インフォーマル:Hi, John. / How’re you doing? / How’ve you been? / How’s it going? / How’s everything going? / How are things? / What’s up? / What’s happening? / What’s going on?

これで全部ではありません。もっとくだけたHeyなどというのもありますが、そこまで挙げるとキリがありません。というわけで、学校の授業でそれらすべてを扱うことは不可能ですから、生徒が学ぶものがごく限られたものだけになることは止むを得ないことです。そこで、学校でもっとインフォーマルな表現も扱うようにしてはどうかという提案が出てきます。その通りです。教科書の英語はフォーマルなものに限るというのは極端です。インフォーマルなものも、頻度の高いものは授業で扱ってよいはずです。実際に、近年の中学・高校の検定教科書はかなりのスペースが会話文や対話文で占められるようになっており、必然的にインフォーマルな表現も多数扱うようになっています。上記に掲げた挨拶の中では、Hello, Mr. Green. / Hi, John. / How are you doing? などの表現を検定教科書で見つけ出すことは難しくありません。

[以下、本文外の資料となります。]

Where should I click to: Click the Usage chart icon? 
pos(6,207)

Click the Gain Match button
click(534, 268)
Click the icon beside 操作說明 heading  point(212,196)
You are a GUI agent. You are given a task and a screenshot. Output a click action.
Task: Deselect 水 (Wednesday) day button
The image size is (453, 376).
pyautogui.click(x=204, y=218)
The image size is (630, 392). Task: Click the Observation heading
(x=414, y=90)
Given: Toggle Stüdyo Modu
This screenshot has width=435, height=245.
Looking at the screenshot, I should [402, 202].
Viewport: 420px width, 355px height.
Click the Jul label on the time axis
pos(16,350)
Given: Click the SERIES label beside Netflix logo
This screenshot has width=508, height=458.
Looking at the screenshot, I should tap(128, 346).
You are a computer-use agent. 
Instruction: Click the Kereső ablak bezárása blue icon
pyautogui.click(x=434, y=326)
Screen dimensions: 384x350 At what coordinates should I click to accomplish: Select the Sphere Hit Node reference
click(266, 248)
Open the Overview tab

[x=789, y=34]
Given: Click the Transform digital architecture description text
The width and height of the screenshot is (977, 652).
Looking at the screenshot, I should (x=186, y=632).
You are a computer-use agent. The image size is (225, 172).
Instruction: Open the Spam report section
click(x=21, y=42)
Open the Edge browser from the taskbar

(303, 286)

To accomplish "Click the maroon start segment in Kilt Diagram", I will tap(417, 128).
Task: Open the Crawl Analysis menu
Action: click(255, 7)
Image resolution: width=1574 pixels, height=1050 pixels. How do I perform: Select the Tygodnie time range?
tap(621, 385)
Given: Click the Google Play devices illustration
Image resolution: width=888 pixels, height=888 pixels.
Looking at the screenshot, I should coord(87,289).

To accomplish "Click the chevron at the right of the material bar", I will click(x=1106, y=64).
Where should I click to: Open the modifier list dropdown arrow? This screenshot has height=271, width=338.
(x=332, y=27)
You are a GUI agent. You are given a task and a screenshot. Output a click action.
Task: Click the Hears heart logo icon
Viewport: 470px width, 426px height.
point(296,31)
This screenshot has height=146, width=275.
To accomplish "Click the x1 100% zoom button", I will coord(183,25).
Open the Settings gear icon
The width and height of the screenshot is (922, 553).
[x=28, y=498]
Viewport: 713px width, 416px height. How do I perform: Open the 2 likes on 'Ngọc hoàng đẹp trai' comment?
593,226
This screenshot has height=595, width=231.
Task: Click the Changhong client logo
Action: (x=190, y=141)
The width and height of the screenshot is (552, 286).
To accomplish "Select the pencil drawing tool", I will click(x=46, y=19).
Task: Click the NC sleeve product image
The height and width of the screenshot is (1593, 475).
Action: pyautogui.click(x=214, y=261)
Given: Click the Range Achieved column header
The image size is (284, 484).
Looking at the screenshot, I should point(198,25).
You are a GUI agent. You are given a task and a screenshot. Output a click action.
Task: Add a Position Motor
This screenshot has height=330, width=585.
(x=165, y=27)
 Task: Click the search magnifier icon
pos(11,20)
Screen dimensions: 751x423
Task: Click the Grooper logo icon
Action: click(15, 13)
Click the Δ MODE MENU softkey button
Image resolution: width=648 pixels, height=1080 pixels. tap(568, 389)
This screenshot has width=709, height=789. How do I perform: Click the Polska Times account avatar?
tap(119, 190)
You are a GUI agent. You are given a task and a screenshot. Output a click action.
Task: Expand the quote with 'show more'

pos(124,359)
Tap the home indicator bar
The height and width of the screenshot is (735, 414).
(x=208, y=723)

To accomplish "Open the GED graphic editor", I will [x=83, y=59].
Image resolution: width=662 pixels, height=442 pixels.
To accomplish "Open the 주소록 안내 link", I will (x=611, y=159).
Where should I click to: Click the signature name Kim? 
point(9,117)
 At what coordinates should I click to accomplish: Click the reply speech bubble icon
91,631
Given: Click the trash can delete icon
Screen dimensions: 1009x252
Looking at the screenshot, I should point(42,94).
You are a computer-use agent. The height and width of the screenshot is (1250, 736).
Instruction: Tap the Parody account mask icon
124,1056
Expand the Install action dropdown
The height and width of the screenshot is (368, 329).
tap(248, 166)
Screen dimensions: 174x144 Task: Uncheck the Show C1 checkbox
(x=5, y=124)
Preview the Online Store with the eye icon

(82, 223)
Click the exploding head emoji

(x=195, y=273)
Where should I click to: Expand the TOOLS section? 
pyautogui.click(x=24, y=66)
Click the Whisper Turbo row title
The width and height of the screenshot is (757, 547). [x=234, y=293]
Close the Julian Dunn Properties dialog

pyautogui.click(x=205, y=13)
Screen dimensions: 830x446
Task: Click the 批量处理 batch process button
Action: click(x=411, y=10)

しかし一種類の教科書で扱う挨拶の種類は限られていますので、学習者が網羅的な知識を得るためには、他の教科書や参考書で研究するほかありません。それよりも問題としたいのは、学習者が話し言葉のバライエティに関する知識をどの段階で、どのように学ぶのがよいかということです。常識的に言って、小学校や中学校の初級の学習段階で多様な英語表現を学ぶことは、学習者の負担が増えますし、望ましいことではありません。先ほどの挨拶で言えば、「フォーマル」または「ニュートラル」の表現を1つか2つ使えるようになればよいでしょう。実際に多くの英語指導者はそのようにしていると思います。

しかし中級以上の段階で会話に関心のある学習者は、頻度の高いインフォーマルな表現を記憶しておき、実際のコミュニケーション場面で困惑することのないように準備する必要があります(注2)。英語母語話者とのコミュニケーションをスムーズに行うためには、英語表現のバライエティについての知識がある程度必要だからです。しかし一般には、それは相手の発言を理解するためであって、英語母語話者と同じようにインフォーマルな英語の使い手になるためではありません。そのような使い手になるためには、果てしのない努力が要求されることを覚悟しなければなりません。実際の使用場面を数多く経験して、自分自身も少しずつそのような表現が使えるようになっていくのが理想的です。

(注1)出典:高橋朋子、田中茂範、鈴木佑治、安部 一『英会話 機能表現スタイルブック』(アルク1994)。この本は日常会話で使用される頻度の高い表現を状況別に収録しています。類書は多数ありますが、これは信頼できる英会話の入門書としてお薦めできます。

(注2)2013年度から高校で実施されることになった新カリキュラムでは、「外国語」の中に「英語会話」(標準2単位)という科目が新設されました。この科目は、中学程度の初級段階を修了した学習者で、英語による日常的会話に特に関心のある者を対象として作られた科目です。今年スタートしたばかりなので、どれくらいの高校生がどのようにこの科目を履修しているのかは不明です。